Он улыбнулся и согласился. Они заговорили о другом. Затем он пошел покурить и выпить чая. Всегда философские беседы он любил прерывать курением и питьем чая. При этом отвлекался на ненужные мелочи и вскоре забывал, с чего начал. Например, он вдруг мог начать проводить аналогию или приводить пример из жизни и так этим увлечься, что забыть, аллегорией чего этот рассказ должен был стать. Это всегда ее раздражало. Не только в нем. Во времена ее учебы это пустословие раздражало ее на парах.

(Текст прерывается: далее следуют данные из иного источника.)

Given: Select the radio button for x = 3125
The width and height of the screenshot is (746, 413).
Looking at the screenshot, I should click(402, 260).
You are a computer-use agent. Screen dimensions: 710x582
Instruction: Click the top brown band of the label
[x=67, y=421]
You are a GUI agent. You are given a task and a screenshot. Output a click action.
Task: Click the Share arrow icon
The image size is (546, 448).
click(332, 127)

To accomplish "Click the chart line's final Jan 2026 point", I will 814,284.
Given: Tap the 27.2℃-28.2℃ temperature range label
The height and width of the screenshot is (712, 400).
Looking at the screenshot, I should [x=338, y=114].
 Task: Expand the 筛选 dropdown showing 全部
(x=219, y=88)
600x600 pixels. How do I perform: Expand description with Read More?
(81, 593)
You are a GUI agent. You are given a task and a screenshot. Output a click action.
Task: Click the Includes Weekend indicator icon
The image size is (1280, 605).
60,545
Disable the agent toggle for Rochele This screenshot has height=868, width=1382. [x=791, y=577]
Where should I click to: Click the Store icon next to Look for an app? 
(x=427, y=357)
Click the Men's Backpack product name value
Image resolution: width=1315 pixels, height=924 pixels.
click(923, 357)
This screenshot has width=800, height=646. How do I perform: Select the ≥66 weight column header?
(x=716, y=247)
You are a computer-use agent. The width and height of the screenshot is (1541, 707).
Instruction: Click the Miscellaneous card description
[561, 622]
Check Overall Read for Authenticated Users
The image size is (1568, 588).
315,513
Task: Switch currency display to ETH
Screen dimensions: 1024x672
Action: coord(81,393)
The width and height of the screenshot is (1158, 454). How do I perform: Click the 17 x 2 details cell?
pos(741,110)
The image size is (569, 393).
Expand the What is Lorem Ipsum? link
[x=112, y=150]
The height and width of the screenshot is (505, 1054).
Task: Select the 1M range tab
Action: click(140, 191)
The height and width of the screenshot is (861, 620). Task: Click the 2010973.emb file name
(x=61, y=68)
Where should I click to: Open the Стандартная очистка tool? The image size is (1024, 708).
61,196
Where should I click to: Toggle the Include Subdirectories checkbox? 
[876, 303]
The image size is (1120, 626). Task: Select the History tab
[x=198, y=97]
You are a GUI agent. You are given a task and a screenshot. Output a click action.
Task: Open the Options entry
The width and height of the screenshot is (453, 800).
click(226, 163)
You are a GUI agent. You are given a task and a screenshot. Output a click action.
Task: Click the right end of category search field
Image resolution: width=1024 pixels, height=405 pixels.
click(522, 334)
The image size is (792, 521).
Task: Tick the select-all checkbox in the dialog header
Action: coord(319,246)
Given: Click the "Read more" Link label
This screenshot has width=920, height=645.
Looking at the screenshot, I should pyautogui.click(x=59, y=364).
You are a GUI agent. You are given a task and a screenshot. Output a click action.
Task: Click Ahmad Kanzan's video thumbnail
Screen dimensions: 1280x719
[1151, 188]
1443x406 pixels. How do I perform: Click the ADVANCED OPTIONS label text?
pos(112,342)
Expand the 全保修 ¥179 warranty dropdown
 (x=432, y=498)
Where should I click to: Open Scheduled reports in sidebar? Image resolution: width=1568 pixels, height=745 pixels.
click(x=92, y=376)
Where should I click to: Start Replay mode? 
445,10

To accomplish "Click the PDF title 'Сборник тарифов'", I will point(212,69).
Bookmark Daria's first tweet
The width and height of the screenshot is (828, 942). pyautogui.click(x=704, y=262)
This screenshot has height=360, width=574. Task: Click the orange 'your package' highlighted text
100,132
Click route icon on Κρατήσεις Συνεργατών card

После того как сигарета была выкурена, он вдруг снова зашел в комнату (до этого они разговаривали из разных комнат, т.к. курить разрешалось только на кухне) и ни с того ни с сего заявил, что все-таки его идея не иллюзия. Что она сама охвачена иллюзиями. Дочь попросила пояснить. Но этого было нелегко добиться. Словно шаман вокруг костра, он с торжествующей улыбкой на лице носился по комнате и повторял разными словами, что все-таки это не иллюзия. Это выводило ее из себя, но она молчала, ожидая. Иногда после он начинал пояснять.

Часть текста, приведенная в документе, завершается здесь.